WimSpee commented 6 years ago

@jelber2 I don't know. I also would like to know if there is a more detailed description on how to use the progressiveCactus output in vg.

jelber2 commented 6 years ago

@WimSpee So, one can convert the hal output of progressiveCactus into MAF,

Export a MAF consisting of the alignment of all apes referenced on gorilla (hal/README.md)

     hal2maf mammals.hal mammals.maf --rootGenome ape_ancestor --refGenome gorilla

then convert the MAF into a VCF file for input into vg using snps-sites and use the reference you chose as the --refGenome for vg

***Edit snps-sites doesn't allow for indels, but msa2vcf does!

ekg commented 6 years ago

It should be possible to directly convert hal to vg, correct? @glennhickey?

On Mon, Jan 15, 2018 at 10:54 AM Jean Elbers notifications@github.com wrote:

@WimSpee https://github.com/wimspee So, one can convert the hal output of progressiveCactus into MAF,

Export a MAF consisting of the alignment of all apes referenced on gorilla (hal/README.md)

hal2maf mammals.hal mammals.maf --rootGenome ape_ancestor --refGenome gorilla

Then convert the MAF into a VCF file for input into vg using snps-sites and use the reference you choose as the --refGenome for vg

— You are receiving this because you commented.

Reply to this email directly, view it on GitHub https://github.com/vgteam/vg/issues/1334#issuecomment-357649096, or mute the thread https://github.com/notifications/unsubscribe-auth/AAI4EYmFBnMy5QqU41jZnpCNuOYL-1EPks5tKy50gaJpZM4RILWB .

glennhickey commented 6 years ago

Yes, there is a direct converter here:

https://github.com/ComparativeGenomicsToolkit/hal2vg

On Wed, Jan 24, 2018 at 3:07 PM, Erik Garrison notifications@github.com wrote:

It should be possible to directly convert hal to vg, correct? @glennhickey?

On Mon, Jan 15, 2018 at 10:54 AM Jean Elbers notifications@github.com wrote:

@WimSpee https://github.com/wimspee So, one can convert the hal output of progressiveCactus into MAF,

Export a MAF consisting of the alignment of all apes referenced on gorilla (hal/README.md)

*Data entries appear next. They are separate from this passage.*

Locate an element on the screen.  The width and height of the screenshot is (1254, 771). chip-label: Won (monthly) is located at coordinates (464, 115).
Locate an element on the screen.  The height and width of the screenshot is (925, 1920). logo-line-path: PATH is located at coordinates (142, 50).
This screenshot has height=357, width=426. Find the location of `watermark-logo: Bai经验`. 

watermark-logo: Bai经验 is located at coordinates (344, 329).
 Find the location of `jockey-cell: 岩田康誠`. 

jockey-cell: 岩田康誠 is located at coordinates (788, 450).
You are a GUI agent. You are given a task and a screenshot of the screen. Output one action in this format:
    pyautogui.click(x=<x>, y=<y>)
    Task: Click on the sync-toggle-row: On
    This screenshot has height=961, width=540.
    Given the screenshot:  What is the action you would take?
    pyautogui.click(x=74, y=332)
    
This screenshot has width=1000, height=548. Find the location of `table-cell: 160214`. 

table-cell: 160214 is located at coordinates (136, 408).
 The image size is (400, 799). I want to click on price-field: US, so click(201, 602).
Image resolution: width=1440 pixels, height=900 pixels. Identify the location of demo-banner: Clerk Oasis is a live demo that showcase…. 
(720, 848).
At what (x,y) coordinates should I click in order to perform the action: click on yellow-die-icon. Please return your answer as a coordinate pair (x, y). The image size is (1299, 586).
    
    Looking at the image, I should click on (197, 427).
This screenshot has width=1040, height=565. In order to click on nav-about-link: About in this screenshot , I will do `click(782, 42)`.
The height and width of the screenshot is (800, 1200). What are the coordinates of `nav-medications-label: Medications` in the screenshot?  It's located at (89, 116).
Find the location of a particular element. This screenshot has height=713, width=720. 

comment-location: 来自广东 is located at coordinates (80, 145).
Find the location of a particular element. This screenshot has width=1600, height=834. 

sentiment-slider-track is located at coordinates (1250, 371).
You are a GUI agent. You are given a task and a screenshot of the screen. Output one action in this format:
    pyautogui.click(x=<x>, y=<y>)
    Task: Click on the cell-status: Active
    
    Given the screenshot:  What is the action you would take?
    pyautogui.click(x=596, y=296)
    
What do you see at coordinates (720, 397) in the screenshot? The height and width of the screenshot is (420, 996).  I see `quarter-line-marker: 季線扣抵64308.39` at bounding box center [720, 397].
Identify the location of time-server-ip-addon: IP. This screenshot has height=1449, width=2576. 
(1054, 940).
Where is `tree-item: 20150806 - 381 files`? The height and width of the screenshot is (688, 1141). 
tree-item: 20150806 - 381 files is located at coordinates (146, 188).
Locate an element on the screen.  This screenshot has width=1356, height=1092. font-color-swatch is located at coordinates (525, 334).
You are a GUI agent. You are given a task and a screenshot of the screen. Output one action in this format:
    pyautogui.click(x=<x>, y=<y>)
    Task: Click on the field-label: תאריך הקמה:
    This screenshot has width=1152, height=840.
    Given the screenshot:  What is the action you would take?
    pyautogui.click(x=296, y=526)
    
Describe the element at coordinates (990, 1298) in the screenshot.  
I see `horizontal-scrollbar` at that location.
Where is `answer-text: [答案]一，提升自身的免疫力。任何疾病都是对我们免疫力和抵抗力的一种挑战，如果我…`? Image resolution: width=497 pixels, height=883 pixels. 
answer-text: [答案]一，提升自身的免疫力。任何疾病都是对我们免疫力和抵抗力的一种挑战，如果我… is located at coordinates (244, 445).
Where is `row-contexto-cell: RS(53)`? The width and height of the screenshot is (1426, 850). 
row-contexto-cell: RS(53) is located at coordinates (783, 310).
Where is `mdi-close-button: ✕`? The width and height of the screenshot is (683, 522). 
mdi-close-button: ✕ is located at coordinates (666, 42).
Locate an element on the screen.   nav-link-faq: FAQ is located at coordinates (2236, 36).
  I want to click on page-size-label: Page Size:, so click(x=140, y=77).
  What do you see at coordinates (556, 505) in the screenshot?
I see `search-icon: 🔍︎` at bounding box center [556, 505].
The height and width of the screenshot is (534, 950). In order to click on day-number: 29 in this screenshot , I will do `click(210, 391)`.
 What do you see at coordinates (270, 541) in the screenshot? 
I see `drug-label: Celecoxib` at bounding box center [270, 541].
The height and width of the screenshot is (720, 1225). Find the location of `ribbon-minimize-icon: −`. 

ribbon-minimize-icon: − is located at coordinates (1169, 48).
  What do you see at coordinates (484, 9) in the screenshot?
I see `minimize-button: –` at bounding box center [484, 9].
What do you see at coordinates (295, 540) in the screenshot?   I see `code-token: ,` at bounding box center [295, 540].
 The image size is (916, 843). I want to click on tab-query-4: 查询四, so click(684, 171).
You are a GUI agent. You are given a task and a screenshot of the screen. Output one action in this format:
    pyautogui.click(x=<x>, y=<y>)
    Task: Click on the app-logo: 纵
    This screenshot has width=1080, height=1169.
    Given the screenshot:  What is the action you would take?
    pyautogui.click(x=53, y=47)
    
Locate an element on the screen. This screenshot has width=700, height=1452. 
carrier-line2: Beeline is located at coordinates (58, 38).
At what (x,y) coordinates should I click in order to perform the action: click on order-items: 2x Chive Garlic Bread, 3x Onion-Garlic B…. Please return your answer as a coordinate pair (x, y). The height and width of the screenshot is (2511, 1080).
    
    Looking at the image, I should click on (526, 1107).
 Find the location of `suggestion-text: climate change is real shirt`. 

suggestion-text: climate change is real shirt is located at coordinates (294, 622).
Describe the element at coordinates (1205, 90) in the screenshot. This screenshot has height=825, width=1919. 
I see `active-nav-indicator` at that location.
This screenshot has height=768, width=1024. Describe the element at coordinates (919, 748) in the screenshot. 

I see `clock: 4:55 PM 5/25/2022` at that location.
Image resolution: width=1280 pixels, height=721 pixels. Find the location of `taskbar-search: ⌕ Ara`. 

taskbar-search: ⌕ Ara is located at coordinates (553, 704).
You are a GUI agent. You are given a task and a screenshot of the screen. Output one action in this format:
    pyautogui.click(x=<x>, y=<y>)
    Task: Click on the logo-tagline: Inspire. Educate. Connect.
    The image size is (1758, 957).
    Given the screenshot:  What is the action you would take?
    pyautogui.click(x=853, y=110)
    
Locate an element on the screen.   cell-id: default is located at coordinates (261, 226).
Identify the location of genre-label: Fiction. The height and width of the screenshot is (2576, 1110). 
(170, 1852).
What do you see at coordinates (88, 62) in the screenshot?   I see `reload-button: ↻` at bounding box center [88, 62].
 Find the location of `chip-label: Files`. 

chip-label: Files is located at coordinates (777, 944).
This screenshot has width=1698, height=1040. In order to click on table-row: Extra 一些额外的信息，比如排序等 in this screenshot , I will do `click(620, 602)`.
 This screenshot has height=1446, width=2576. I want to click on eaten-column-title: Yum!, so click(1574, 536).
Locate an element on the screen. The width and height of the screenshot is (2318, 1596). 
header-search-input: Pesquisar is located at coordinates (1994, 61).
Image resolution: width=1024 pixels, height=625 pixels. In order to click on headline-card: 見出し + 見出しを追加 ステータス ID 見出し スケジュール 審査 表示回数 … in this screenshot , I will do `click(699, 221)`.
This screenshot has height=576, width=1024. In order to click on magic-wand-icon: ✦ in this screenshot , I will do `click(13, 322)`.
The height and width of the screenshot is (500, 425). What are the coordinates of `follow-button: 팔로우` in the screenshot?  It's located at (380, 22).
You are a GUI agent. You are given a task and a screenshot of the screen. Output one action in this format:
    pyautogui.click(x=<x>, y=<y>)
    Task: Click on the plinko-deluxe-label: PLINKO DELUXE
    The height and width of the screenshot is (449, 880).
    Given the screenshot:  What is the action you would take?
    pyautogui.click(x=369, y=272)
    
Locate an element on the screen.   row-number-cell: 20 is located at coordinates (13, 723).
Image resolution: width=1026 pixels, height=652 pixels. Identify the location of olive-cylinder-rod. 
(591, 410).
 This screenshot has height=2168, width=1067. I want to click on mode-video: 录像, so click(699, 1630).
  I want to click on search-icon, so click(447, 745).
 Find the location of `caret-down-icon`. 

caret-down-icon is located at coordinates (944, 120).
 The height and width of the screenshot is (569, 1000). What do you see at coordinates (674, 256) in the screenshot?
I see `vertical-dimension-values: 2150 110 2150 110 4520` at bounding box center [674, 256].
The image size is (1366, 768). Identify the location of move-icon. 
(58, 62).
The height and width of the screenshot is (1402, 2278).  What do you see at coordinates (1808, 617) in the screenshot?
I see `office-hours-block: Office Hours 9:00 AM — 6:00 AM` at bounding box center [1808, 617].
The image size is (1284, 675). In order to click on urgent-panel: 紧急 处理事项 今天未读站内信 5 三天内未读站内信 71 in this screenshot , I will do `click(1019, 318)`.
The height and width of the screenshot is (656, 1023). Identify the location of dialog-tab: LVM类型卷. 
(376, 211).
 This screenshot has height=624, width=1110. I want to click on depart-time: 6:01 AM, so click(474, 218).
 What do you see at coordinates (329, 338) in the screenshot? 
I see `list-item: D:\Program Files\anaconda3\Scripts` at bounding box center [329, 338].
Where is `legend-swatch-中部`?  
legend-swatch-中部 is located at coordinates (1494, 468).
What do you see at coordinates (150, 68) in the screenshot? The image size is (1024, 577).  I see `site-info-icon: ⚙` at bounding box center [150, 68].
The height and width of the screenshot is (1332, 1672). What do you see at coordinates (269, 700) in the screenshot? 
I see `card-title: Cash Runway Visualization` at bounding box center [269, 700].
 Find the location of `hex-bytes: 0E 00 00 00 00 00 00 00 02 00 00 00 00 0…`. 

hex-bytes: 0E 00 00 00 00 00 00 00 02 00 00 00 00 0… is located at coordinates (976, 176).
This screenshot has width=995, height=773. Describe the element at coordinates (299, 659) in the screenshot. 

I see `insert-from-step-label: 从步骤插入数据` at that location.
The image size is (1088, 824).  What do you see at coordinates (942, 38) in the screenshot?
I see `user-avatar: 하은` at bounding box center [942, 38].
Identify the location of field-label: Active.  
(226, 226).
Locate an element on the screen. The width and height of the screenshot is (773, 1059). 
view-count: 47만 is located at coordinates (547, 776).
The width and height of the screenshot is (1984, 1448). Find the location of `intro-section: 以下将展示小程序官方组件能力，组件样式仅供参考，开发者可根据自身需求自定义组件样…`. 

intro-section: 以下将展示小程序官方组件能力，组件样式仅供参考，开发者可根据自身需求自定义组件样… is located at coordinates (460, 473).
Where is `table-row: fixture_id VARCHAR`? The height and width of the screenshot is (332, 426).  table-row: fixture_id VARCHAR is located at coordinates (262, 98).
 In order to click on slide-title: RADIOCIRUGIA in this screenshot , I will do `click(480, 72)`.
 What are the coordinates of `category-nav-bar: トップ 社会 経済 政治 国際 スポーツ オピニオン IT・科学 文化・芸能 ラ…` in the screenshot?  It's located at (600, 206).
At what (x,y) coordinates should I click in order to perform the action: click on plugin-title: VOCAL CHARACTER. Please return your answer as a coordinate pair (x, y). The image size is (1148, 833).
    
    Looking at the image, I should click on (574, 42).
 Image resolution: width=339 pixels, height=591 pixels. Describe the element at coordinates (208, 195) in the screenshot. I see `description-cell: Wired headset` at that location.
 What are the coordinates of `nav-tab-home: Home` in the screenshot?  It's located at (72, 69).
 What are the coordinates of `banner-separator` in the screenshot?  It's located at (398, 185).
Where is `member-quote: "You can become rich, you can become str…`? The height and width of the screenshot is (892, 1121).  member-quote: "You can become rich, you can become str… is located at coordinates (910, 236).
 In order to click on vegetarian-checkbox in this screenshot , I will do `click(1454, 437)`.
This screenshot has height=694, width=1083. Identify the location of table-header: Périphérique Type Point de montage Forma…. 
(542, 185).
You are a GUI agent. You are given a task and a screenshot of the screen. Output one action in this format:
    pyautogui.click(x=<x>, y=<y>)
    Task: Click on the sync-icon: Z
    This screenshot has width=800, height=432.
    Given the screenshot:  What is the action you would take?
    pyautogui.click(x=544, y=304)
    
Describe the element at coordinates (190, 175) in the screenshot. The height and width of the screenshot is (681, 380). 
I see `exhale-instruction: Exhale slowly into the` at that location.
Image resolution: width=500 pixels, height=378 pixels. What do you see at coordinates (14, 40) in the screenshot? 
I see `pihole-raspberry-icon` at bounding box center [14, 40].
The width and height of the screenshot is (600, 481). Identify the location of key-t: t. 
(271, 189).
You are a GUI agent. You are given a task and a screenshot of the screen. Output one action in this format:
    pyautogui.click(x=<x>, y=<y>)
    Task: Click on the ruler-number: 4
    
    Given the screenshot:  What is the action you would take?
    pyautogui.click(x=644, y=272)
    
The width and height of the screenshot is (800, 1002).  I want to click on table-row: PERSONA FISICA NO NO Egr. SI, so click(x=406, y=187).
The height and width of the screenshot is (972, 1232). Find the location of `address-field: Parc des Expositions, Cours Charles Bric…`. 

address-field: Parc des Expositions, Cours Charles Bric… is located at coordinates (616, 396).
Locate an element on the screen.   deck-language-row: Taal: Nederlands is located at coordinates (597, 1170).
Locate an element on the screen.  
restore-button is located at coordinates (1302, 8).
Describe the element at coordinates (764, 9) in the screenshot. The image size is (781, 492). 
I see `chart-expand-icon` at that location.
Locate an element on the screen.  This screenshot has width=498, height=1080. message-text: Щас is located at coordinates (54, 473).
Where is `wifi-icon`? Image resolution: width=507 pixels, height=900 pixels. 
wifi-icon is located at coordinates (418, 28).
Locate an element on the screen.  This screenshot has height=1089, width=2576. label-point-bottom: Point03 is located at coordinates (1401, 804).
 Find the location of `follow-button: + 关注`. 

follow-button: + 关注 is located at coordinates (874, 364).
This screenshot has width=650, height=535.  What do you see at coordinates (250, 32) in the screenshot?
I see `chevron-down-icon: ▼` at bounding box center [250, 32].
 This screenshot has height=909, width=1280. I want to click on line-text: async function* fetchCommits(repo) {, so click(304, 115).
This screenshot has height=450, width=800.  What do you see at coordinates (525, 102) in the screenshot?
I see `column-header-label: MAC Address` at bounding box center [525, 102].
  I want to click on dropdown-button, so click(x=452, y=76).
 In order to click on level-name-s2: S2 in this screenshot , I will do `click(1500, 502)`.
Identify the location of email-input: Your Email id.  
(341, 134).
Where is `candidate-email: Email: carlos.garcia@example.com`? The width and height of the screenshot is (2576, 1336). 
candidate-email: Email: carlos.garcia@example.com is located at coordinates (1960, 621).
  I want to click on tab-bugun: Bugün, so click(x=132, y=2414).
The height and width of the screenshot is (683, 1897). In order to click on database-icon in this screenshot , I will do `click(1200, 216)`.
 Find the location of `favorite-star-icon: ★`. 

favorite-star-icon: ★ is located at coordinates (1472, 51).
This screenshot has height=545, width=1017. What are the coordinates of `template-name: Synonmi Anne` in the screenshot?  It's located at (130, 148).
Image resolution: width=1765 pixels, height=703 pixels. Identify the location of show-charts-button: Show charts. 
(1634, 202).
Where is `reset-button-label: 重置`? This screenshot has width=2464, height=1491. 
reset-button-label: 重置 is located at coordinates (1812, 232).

hal2maf mammals.hal mammals.maf --rootGenome ape_ancestor --refGenome gorilla

Then convert the MAF into a VCF file for input into vg using snps-sites and use the reference you choose as the --refGenome for vg

— You are receiving this because you commented.

Reply to this email directly, view it on GitHub https://github.com/vgteam/vg/issues/1334#issuecomment-357649096, or mute the thread https://github.com/notifications/unsubscribe-auth/ AAI4EYmFBnMy5QqU41jZnpCNuOYL-1EPks5tKy50gaJpZM4RILWB .

— You are receiving this because you were mentioned. Reply to this email directly, view it on GitHub https://github.com/vgteam/vg/issues/1334#issuecomment-360257584, or mute the thread https://github.com/notifications/unsubscribe-auth/AA2_7vAt7PZL8m6nTXf8morEhXlTrhMWks5tN42OgaJpZM4RILWB .

ac2278 commented 3 years ago

Hi @WimSpee, I have a similar use-case and was wondering if you were able to implement your 2017 plan successfully?